(Dataset entries)
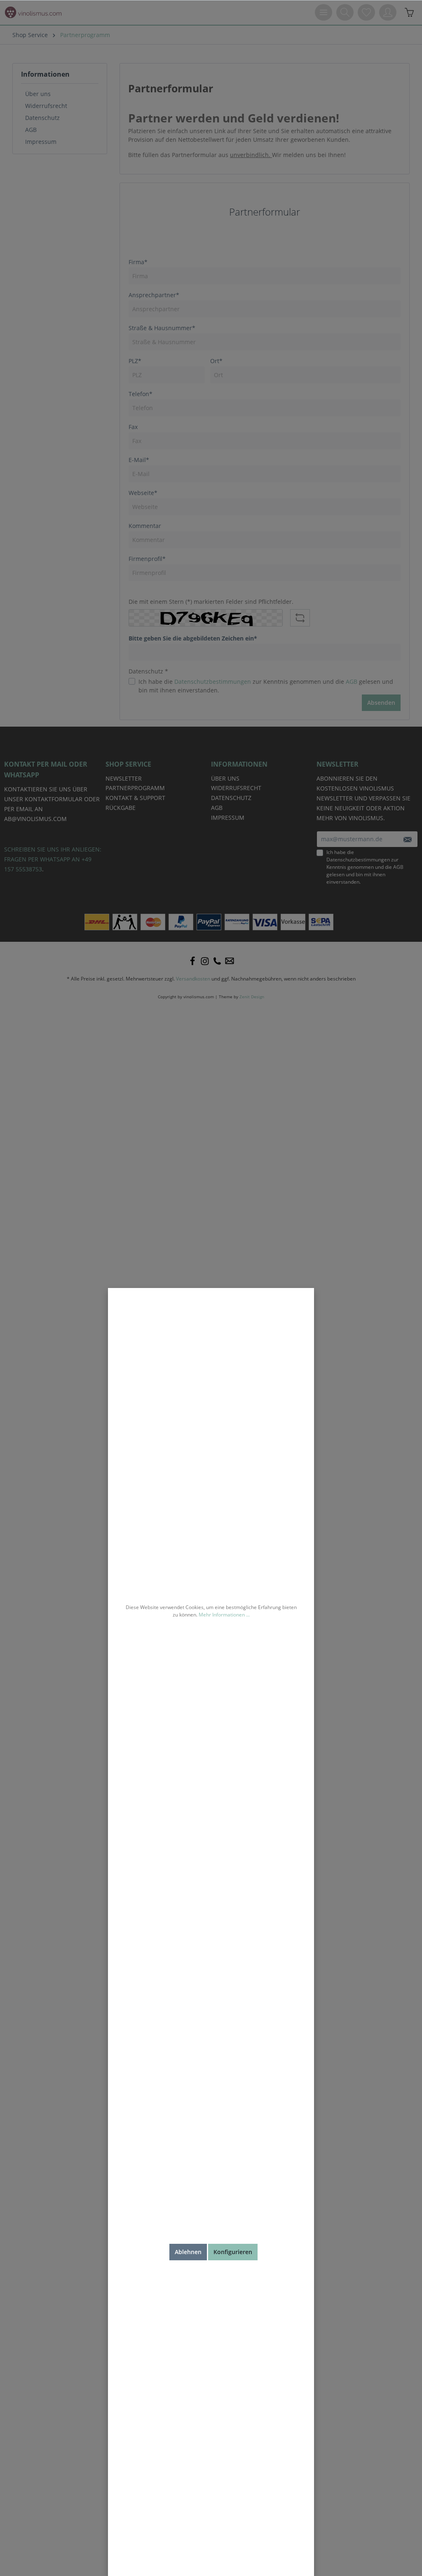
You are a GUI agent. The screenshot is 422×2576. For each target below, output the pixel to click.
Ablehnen (188, 2252)
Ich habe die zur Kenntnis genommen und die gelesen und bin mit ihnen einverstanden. (265, 686)
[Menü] (323, 12)
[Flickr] (217, 961)
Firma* (138, 262)
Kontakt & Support (135, 798)
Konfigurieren (232, 2252)
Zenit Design (251, 996)
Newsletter (124, 778)
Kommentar (145, 526)
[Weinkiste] (409, 12)
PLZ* (135, 361)
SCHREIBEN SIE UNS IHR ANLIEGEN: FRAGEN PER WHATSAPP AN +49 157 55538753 (52, 859)
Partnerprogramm (135, 788)
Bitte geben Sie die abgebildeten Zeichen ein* (193, 638)
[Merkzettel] (366, 12)
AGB (31, 130)
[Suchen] (345, 12)
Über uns (38, 94)
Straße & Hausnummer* (162, 328)
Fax (133, 427)
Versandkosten (193, 978)
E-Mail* (139, 460)
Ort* (216, 361)
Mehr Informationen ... (224, 1614)
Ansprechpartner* (154, 295)
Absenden (381, 702)
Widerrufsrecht (46, 106)
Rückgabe (121, 808)
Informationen (45, 74)
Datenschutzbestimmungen (212, 681)
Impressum (40, 141)
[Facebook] (192, 961)
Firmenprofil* (147, 559)
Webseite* (143, 493)
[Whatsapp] (229, 961)
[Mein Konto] (387, 12)
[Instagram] (204, 961)
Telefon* (140, 394)
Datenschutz (42, 118)
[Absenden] (407, 839)
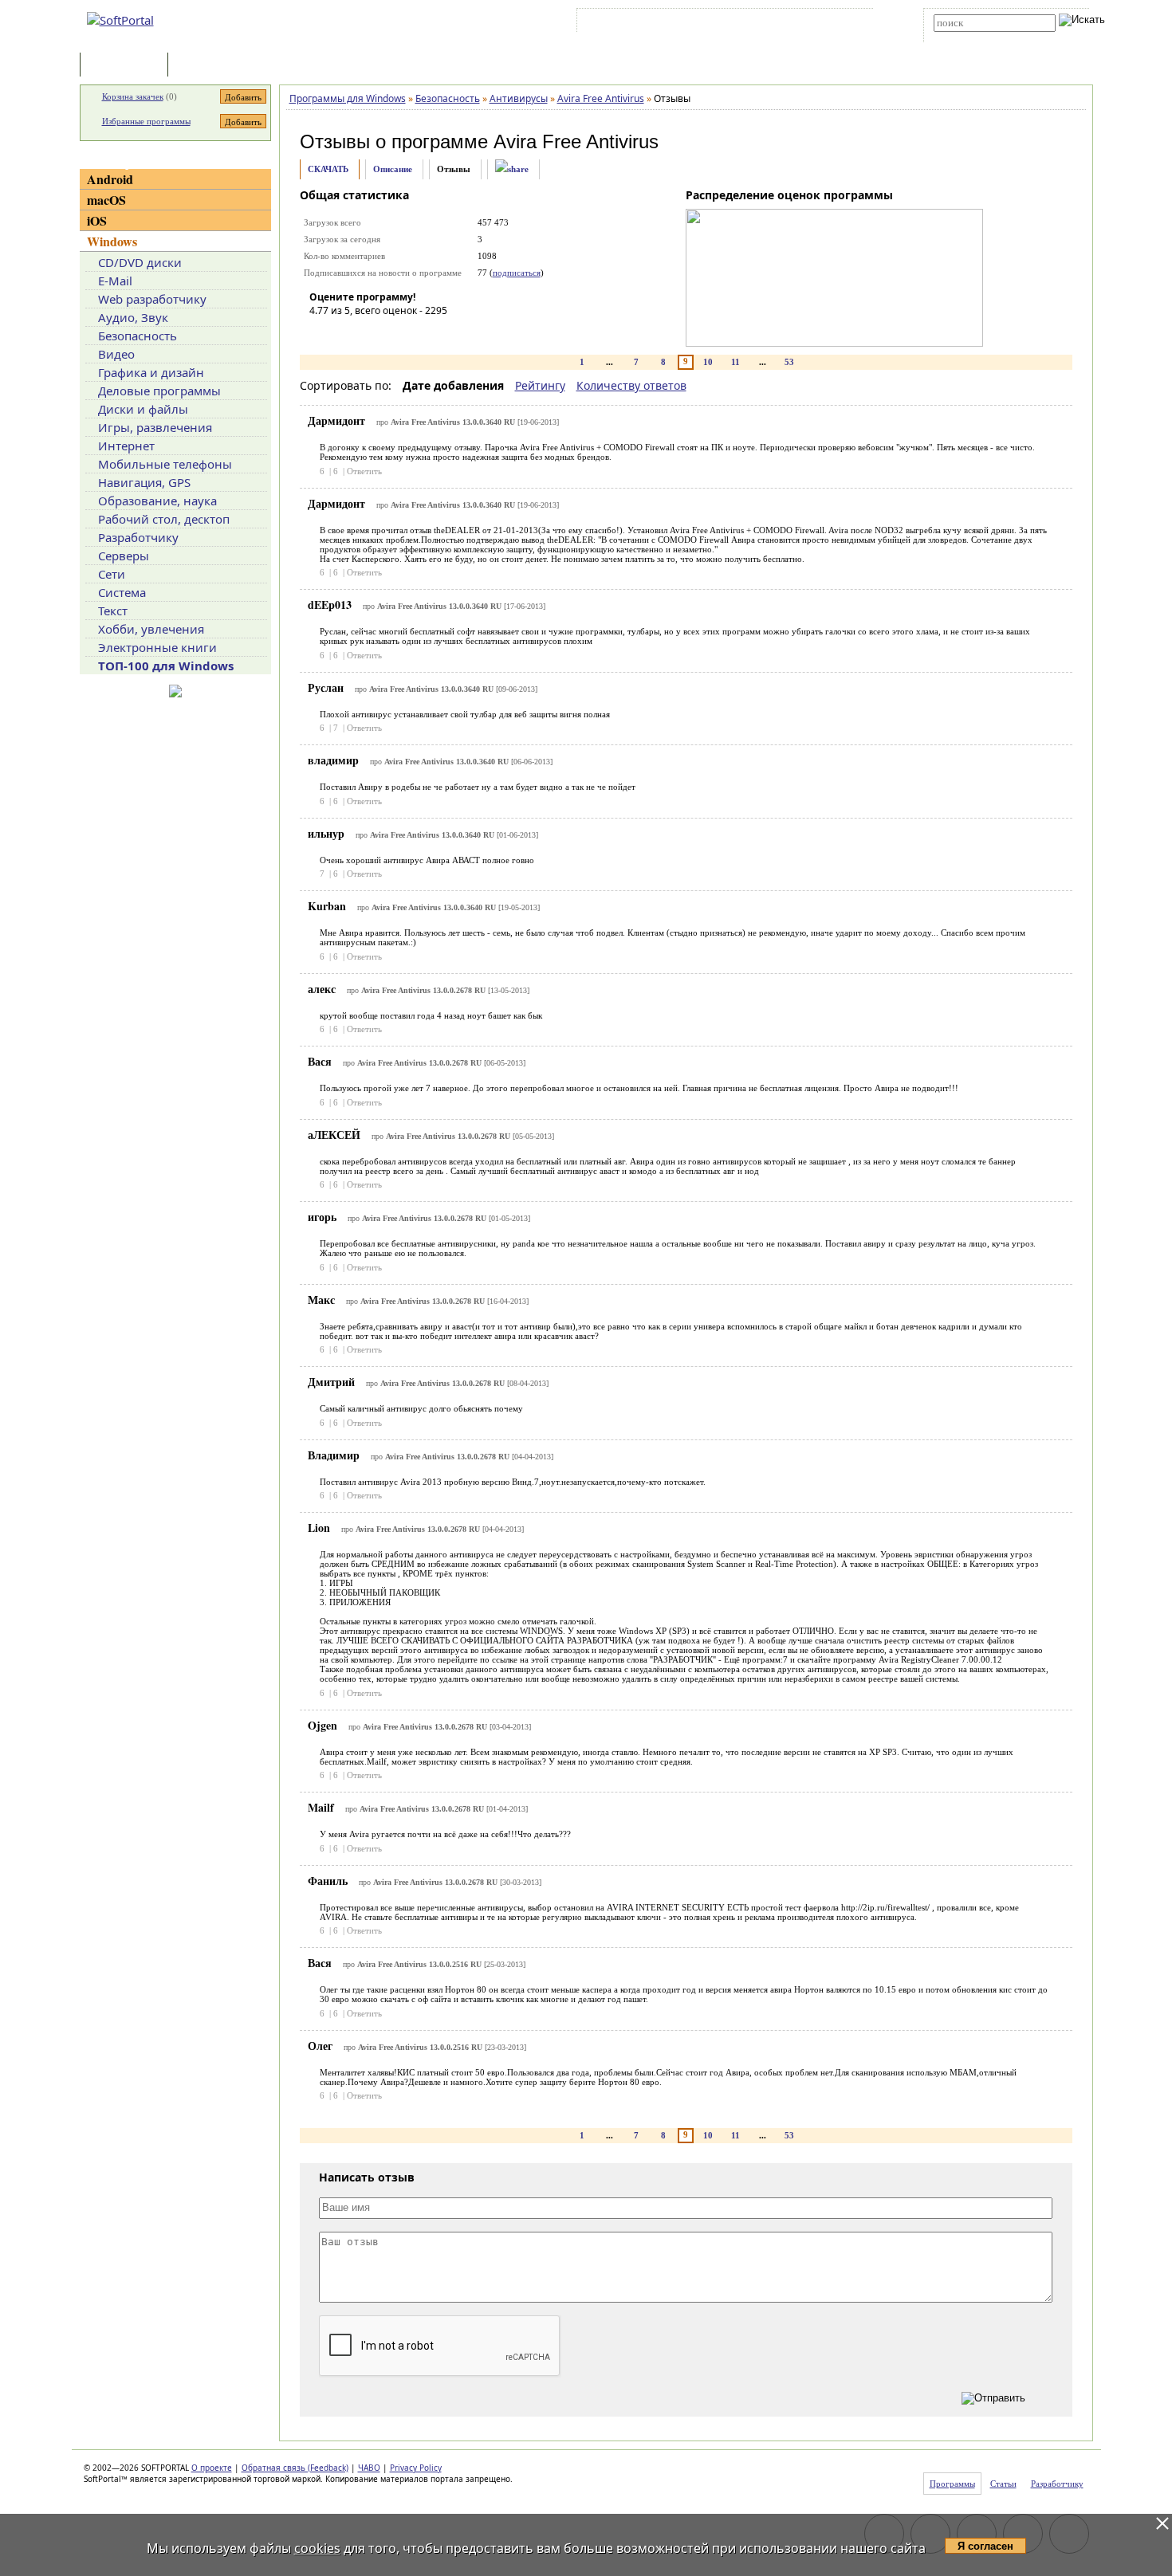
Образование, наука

Assigned task: Lines holding the word "Informationen" in the entries above are the ones to pull out. Copy them all.

Solution for this exercise:
Mehr Informationen ... (224, 1614)
Informationen (45, 74)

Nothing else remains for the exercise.